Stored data
-.-.-
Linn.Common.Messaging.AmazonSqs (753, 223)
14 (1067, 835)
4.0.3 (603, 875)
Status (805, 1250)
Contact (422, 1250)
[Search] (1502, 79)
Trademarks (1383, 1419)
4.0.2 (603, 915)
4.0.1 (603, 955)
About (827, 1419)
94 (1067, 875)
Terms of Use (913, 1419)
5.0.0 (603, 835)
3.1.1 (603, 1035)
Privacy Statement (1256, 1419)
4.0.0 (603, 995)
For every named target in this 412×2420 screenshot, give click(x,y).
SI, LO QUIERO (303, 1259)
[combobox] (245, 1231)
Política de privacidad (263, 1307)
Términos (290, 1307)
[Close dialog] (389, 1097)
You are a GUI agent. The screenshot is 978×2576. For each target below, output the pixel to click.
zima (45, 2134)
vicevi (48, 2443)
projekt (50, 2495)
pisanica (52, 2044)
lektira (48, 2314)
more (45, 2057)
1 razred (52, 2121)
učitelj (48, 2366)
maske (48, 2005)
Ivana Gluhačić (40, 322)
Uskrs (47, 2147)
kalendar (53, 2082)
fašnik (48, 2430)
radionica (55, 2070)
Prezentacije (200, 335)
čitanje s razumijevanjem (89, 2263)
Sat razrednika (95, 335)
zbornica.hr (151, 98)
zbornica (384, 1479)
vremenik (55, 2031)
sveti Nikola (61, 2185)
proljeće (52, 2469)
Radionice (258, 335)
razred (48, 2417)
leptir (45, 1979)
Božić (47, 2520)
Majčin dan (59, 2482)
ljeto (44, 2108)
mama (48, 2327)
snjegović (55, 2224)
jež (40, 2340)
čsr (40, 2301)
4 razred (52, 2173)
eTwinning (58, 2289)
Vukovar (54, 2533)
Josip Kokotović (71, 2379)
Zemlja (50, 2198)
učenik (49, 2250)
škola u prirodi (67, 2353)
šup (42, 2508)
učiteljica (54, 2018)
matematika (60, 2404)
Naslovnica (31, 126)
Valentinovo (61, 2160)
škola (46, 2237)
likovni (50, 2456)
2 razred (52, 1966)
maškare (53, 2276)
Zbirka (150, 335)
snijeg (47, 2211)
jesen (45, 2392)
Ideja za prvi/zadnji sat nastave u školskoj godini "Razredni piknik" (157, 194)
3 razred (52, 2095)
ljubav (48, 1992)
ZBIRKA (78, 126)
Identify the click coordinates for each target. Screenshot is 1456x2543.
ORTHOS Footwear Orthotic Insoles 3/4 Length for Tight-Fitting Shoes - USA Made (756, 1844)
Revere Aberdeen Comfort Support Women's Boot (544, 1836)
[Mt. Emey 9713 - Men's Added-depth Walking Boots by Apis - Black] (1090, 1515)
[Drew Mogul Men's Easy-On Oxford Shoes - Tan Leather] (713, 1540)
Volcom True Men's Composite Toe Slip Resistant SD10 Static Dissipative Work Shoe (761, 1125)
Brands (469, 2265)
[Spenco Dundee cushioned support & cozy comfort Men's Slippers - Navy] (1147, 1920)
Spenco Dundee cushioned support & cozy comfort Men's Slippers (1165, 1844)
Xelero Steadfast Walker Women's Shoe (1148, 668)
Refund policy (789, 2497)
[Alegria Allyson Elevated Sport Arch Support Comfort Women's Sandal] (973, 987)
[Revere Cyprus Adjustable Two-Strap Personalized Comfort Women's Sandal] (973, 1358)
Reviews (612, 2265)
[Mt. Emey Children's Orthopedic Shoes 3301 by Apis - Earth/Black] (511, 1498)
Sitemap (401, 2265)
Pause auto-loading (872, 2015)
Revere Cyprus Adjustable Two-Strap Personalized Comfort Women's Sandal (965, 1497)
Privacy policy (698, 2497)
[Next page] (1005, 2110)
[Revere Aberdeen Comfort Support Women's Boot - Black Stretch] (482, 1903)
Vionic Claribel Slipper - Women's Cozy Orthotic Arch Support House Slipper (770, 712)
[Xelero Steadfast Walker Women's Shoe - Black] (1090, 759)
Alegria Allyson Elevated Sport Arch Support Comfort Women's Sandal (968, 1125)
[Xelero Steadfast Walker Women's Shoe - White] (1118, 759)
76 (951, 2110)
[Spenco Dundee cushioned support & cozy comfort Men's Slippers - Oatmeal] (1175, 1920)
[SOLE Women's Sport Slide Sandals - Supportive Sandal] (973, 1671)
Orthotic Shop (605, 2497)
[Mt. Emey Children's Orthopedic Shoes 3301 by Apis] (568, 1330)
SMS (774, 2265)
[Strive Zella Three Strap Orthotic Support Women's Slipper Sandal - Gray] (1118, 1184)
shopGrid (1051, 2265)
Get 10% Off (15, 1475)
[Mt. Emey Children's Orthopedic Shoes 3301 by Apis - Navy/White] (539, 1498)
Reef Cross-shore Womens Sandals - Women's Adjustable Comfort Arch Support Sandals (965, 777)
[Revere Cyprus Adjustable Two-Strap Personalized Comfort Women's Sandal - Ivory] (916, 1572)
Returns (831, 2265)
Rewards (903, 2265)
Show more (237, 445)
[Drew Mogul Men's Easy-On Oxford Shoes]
-.-.-
■ TASK GOAL ■
Write out every entry again, exactly as it appears.

■ PROBLEM SOLUTION ■
Linn.Common.Messaging.AmazonSqs (753, 223)
14 (1067, 835)
4.0.3 (603, 875)
Status (805, 1250)
Contact (422, 1250)
[Search] (1502, 79)
Trademarks (1383, 1419)
4.0.2 (603, 915)
4.0.1 (603, 955)
About (827, 1419)
94 (1067, 875)
Terms of Use (913, 1419)
5.0.0 (603, 835)
3.1.1 (603, 1035)
Privacy Statement (1256, 1419)
4.0.0 (603, 995)
For every named target in this 412×2420 screenshot, give click(x,y).
SI, LO QUIERO (303, 1259)
[combobox] (245, 1231)
Política de privacidad (263, 1307)
Términos (290, 1307)
[Close dialog] (389, 1097)
You are a GUI agent. The screenshot is 978×2576. For each target below, output the pixel to click.
zima (45, 2134)
vicevi (48, 2443)
projekt (50, 2495)
pisanica (52, 2044)
lektira (48, 2314)
more (45, 2057)
1 razred (52, 2121)
učitelj (48, 2366)
maske (48, 2005)
Ivana Gluhačić (40, 322)
Uskrs (47, 2147)
kalendar (53, 2082)
fašnik (48, 2430)
radionica (55, 2070)
Prezentacije (200, 335)
čitanje s razumijevanjem (89, 2263)
Sat razrednika (95, 335)
zbornica.hr (151, 98)
zbornica (384, 1479)
vremenik (55, 2031)
sveti Nikola (61, 2185)
proljeće (52, 2469)
Radionice (258, 335)
razred (48, 2417)
leptir (45, 1979)
Božić (47, 2520)
Majčin dan (59, 2482)
ljeto (44, 2108)
mama (48, 2327)
snjegović (55, 2224)
jež (40, 2340)
čsr (40, 2301)
4 razred (52, 2173)
eTwinning (58, 2289)
Vukovar (54, 2533)
Josip Kokotović (71, 2379)
Zemlja (50, 2198)
učenik (49, 2250)
škola u prirodi (67, 2353)
šup (42, 2508)
učiteljica (54, 2018)
matematika (60, 2404)
Naslovnica (31, 126)
Valentinovo (61, 2160)
škola (46, 2237)
likovni (50, 2456)
2 razred (52, 1966)
maškare (53, 2276)
Zbirka (150, 335)
snijeg (47, 2211)
jesen (45, 2392)
Ideja za prvi/zadnji sat nastave u školskoj godini "Razredni piknik" (157, 194)
3 razred (52, 2095)
ljubav (48, 1992)
ZBIRKA (78, 126)
Identify the click coordinates for each target. Screenshot is 1456x2543.
ORTHOS Footwear Orthotic Insoles 3/4 Length for Tight-Fitting Shoes - USA Made (756, 1844)
Revere Aberdeen Comfort Support Women's Boot (544, 1836)
[Mt. Emey 9713 - Men's Added-depth Walking Boots by Apis - Black] (1090, 1515)
[Drew Mogul Men's Easy-On Oxford Shoes - Tan Leather] (713, 1540)
Volcom True Men's Composite Toe Slip Resistant SD10 Static Dissipative Work Shoe (761, 1125)
Brands (469, 2265)
[Spenco Dundee cushioned support & cozy comfort Men's Slippers - Navy] (1147, 1920)
Spenco Dundee cushioned support & cozy comfort Men's Slippers (1165, 1844)
Xelero Steadfast Walker Women's Shoe (1148, 668)
Refund policy (789, 2497)
[Alegria Allyson Elevated Sport Arch Support Comfort Women's Sandal] (973, 987)
[Revere Cyprus Adjustable Two-Strap Personalized Comfort Women's Sandal] (973, 1358)
Reviews (612, 2265)
[Mt. Emey Children's Orthopedic Shoes 3301 by Apis - Earth/Black] (511, 1498)
Sitemap (401, 2265)
Pause auto-loading (872, 2015)
Revere Cyprus Adjustable Two-Strap Personalized Comfort Women's Sandal (965, 1497)
Privacy policy (698, 2497)
[Next page] (1005, 2110)
[Revere Aberdeen Comfort Support Women's Boot - Black Stretch] (482, 1903)
Vionic Claribel Slipper - Women's Cozy Orthotic Arch Support House Slipper (770, 712)
[Xelero Steadfast Walker Women's Shoe - Black] (1090, 759)
Alegria Allyson Elevated Sport Arch Support Comfort Women's Sandal (968, 1125)
[Xelero Steadfast Walker Women's Shoe - White] (1118, 759)
76 (951, 2110)
[Spenco Dundee cushioned support & cozy comfort Men's Slippers - Oatmeal] (1175, 1920)
[SOLE Women's Sport Slide Sandals - Supportive Sandal] (973, 1671)
Orthotic Shop (605, 2497)
[Mt. Emey Children's Orthopedic Shoes 3301 by Apis] (568, 1330)
SMS (774, 2265)
[Strive Zella Three Strap Orthotic Support Women's Slipper Sandal - Gray] (1118, 1184)
shopGrid (1051, 2265)
Get 10% Off (15, 1475)
[Mt. Emey Children's Orthopedic Shoes 3301 by Apis - Navy/White] (539, 1498)
Reef Cross-shore Womens Sandals - Women's Adjustable Comfort Arch Support Sandals (965, 777)
[Revere Cyprus Adjustable Two-Strap Personalized Comfort Women's Sandal - Ivory] (916, 1572)
Returns (831, 2265)
Rewards (903, 2265)
Show more (237, 445)
[Drew Mogul Men's Easy-On Oxford Shoes]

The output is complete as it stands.